# Excerpts from a dataset
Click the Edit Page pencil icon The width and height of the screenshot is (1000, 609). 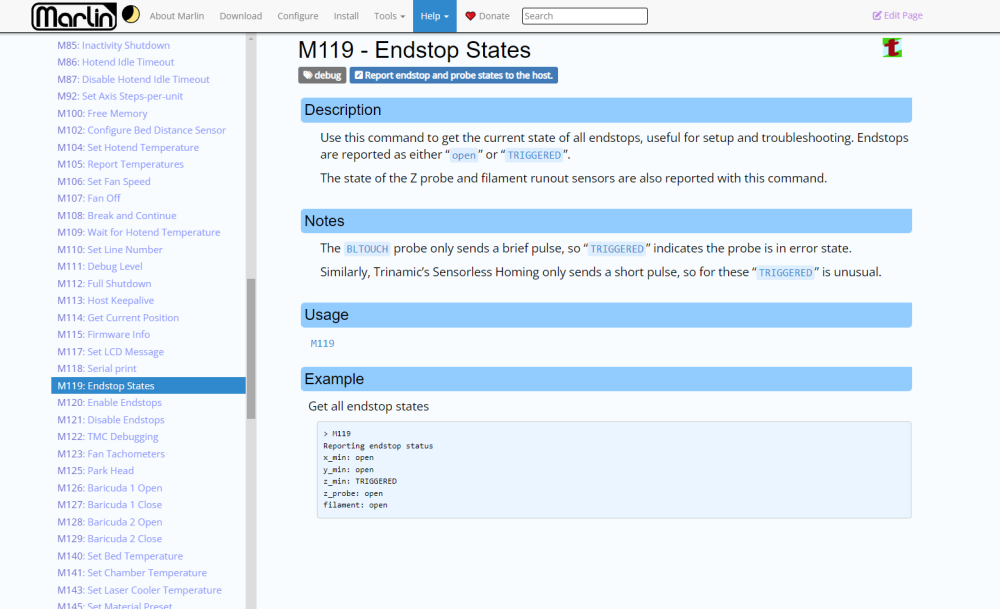pyautogui.click(x=877, y=15)
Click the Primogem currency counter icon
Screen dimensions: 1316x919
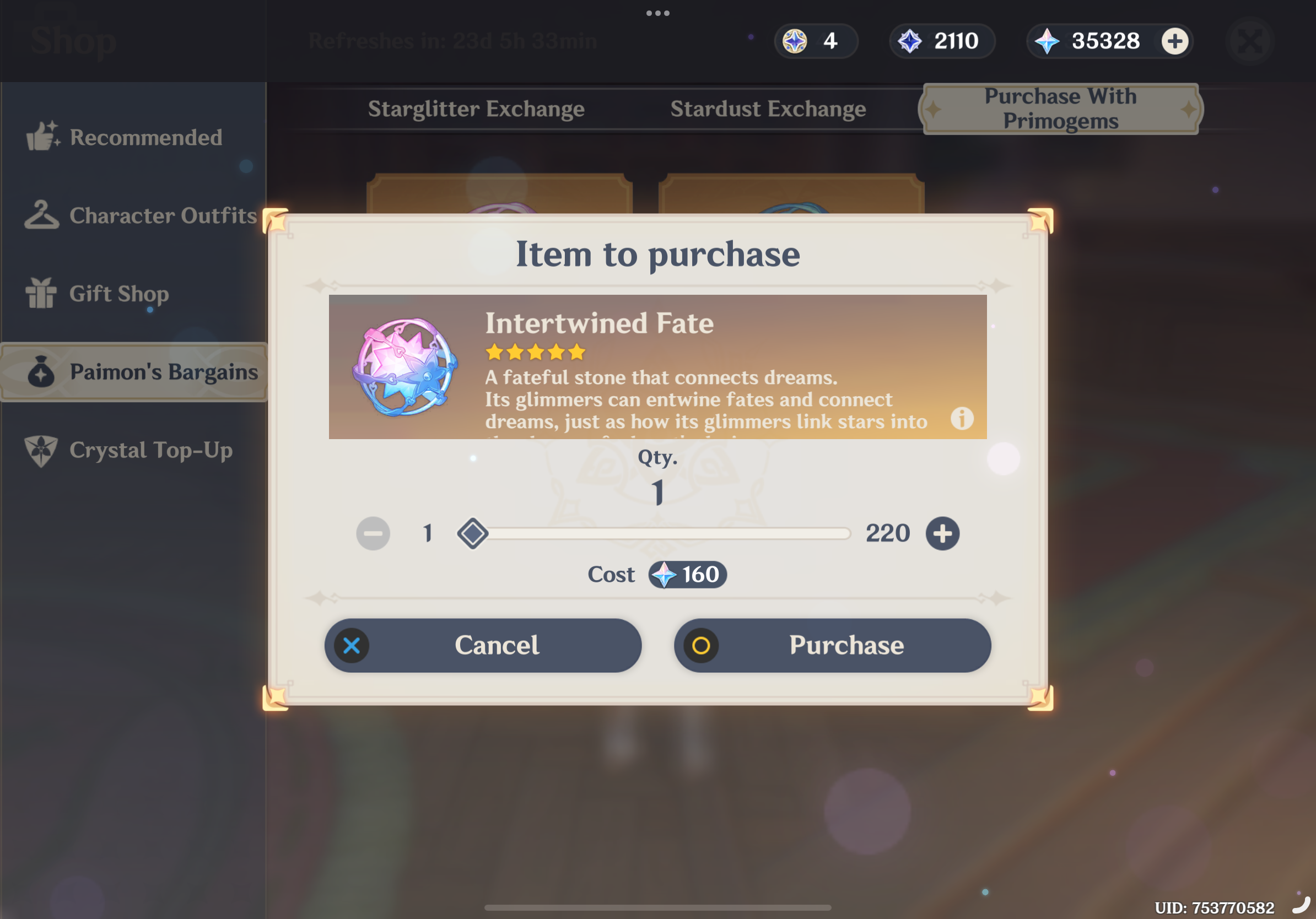pos(1047,41)
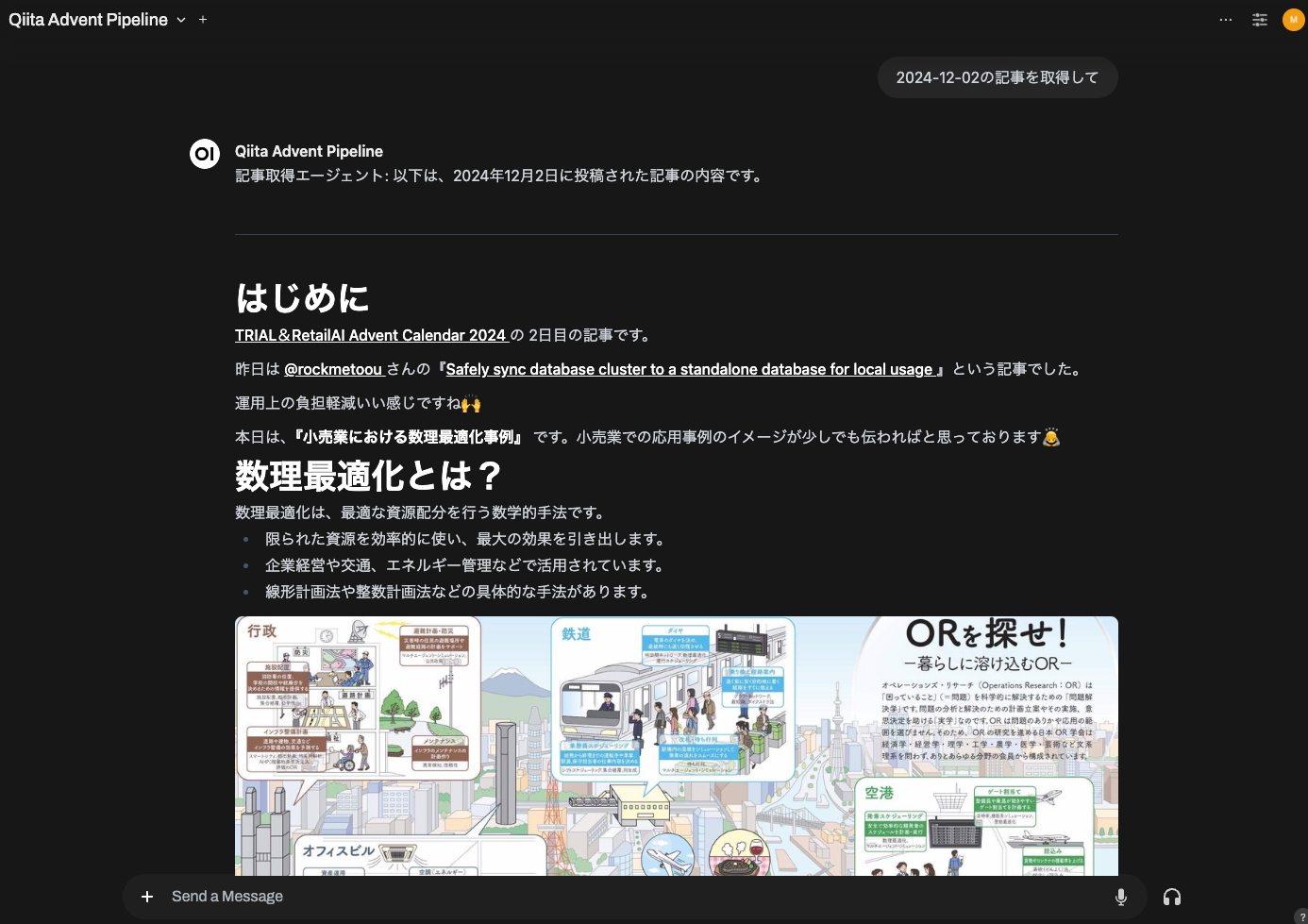Viewport: 1308px width, 924px height.
Task: Start a new chat with the top plus icon
Action: pos(203,19)
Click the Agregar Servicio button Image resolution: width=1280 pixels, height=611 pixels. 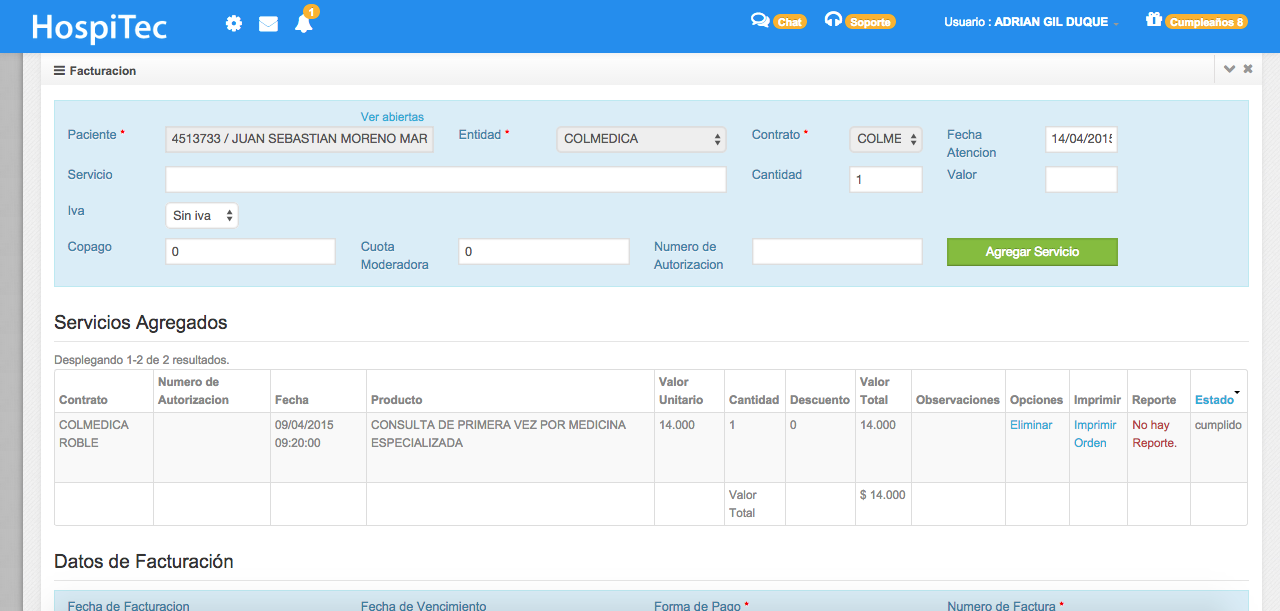[1032, 252]
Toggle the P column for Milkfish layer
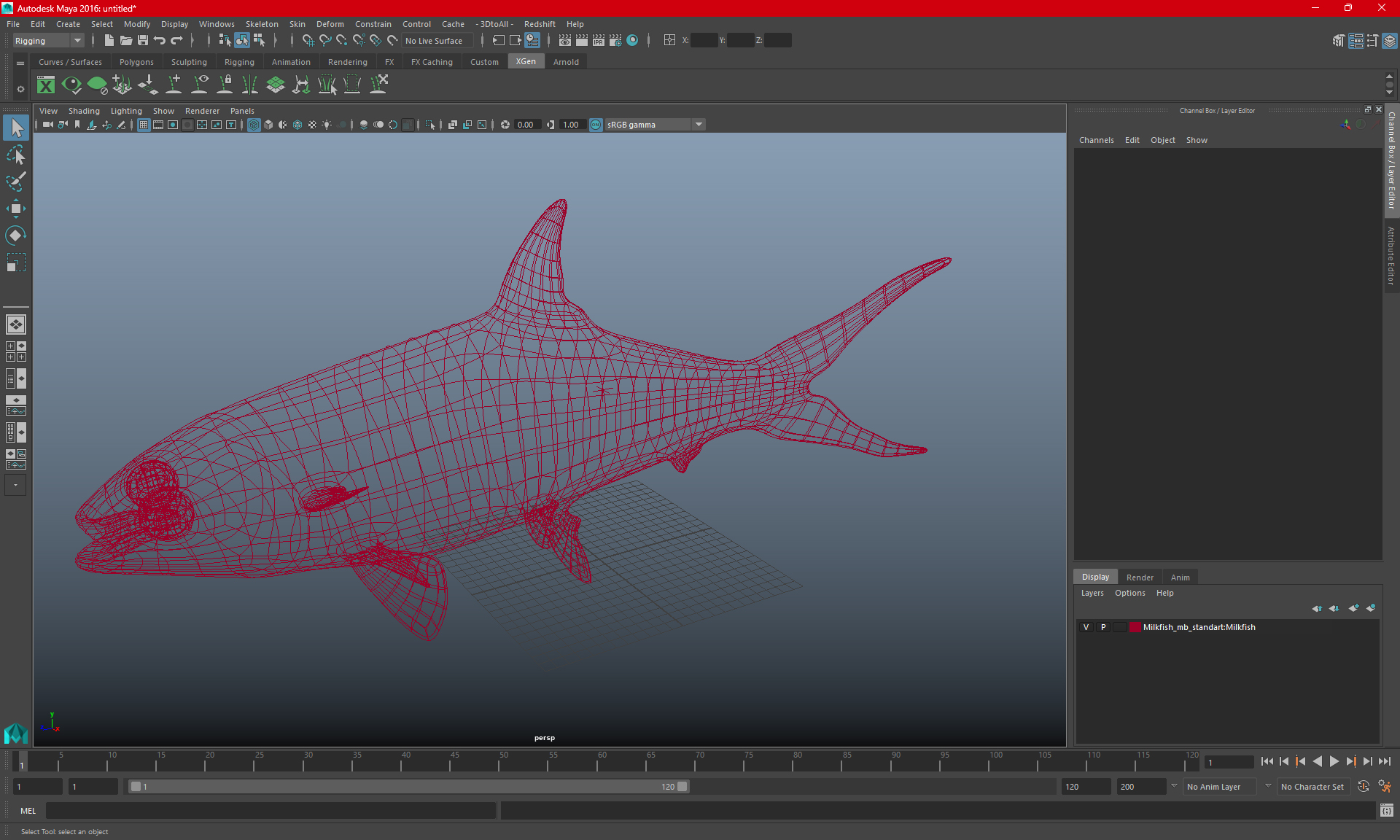 [x=1103, y=626]
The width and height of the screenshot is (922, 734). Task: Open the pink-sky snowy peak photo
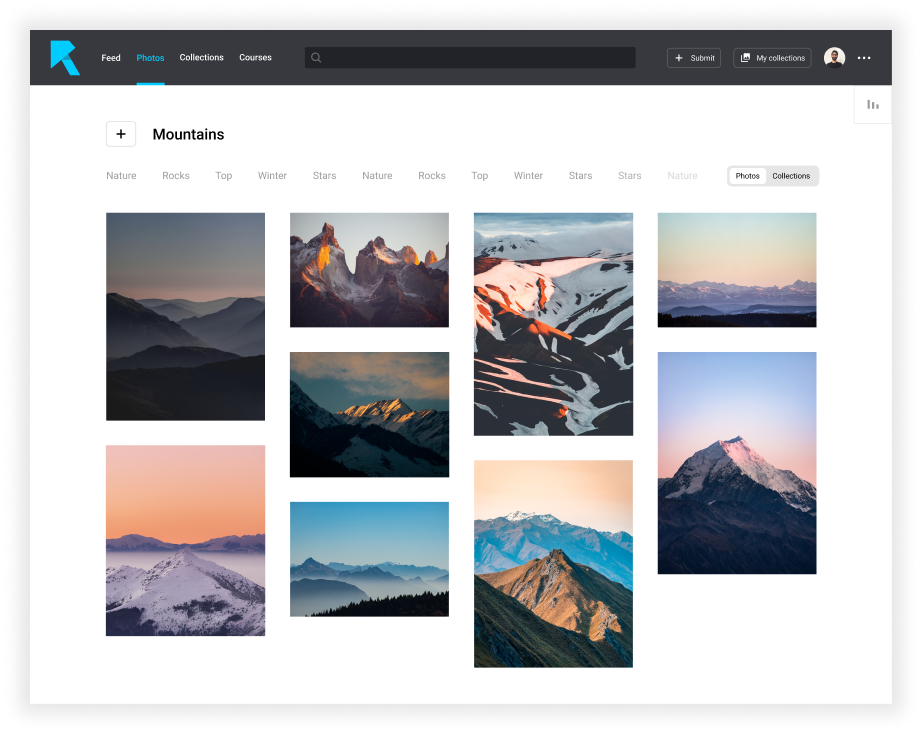tap(736, 462)
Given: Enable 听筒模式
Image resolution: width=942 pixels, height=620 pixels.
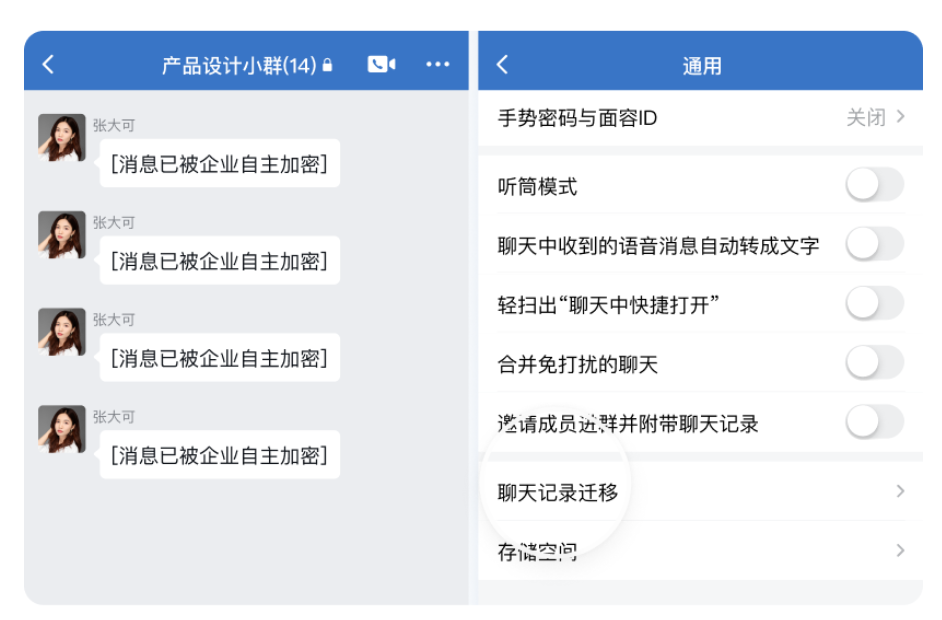Looking at the screenshot, I should 875,185.
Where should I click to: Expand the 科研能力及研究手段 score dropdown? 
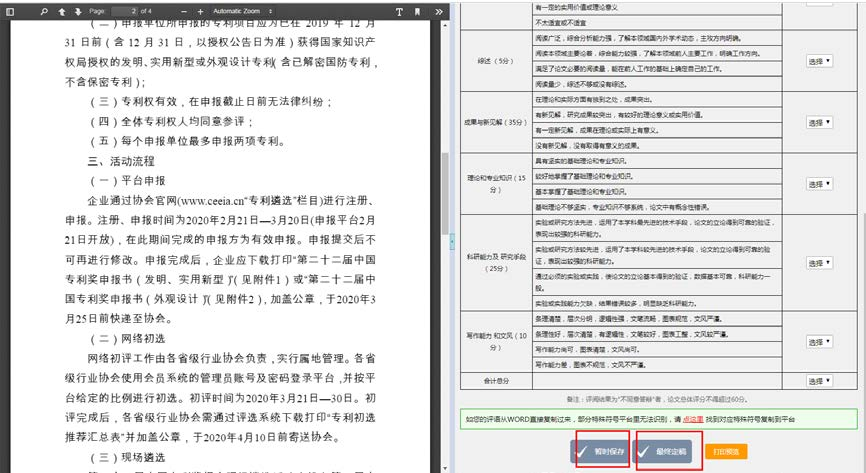coord(820,262)
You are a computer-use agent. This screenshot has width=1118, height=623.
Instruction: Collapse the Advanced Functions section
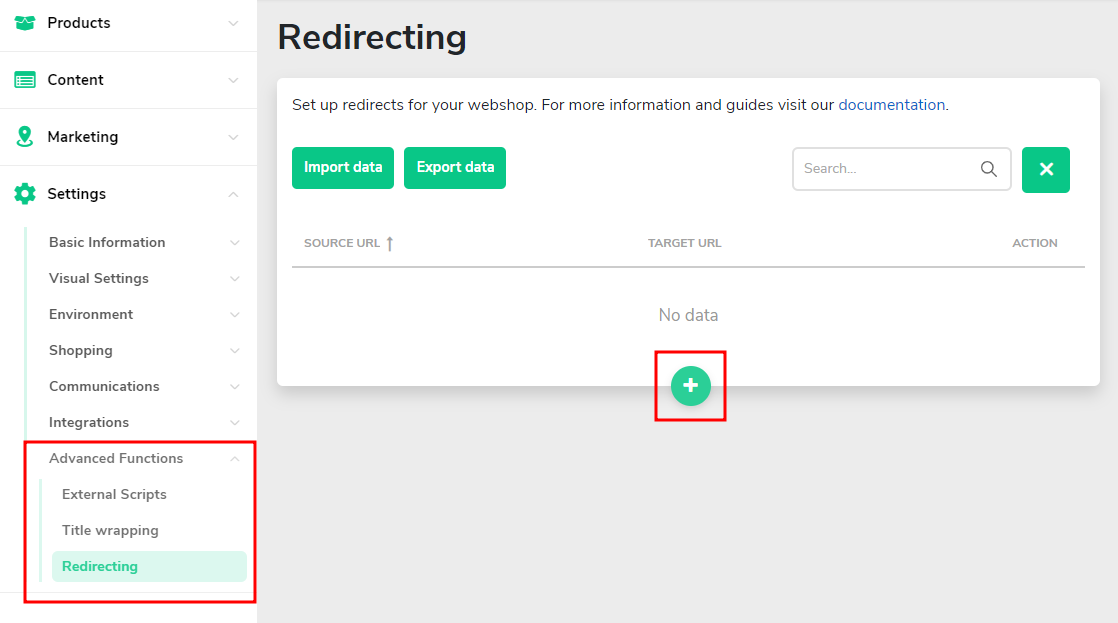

# WHAT IS BEING ASKED
Pictures are not part of the answer. Restate word for word the lines from the one with "Where should I" through the last line of the records.

# RESULT FOR THIS TASK
Where should I click to: Expand the 科研能力及研究手段 score dropdown? 
coord(820,262)
You are a computer-use agent. This screenshot has width=1118, height=623.
Instruction: Collapse the Advanced Functions section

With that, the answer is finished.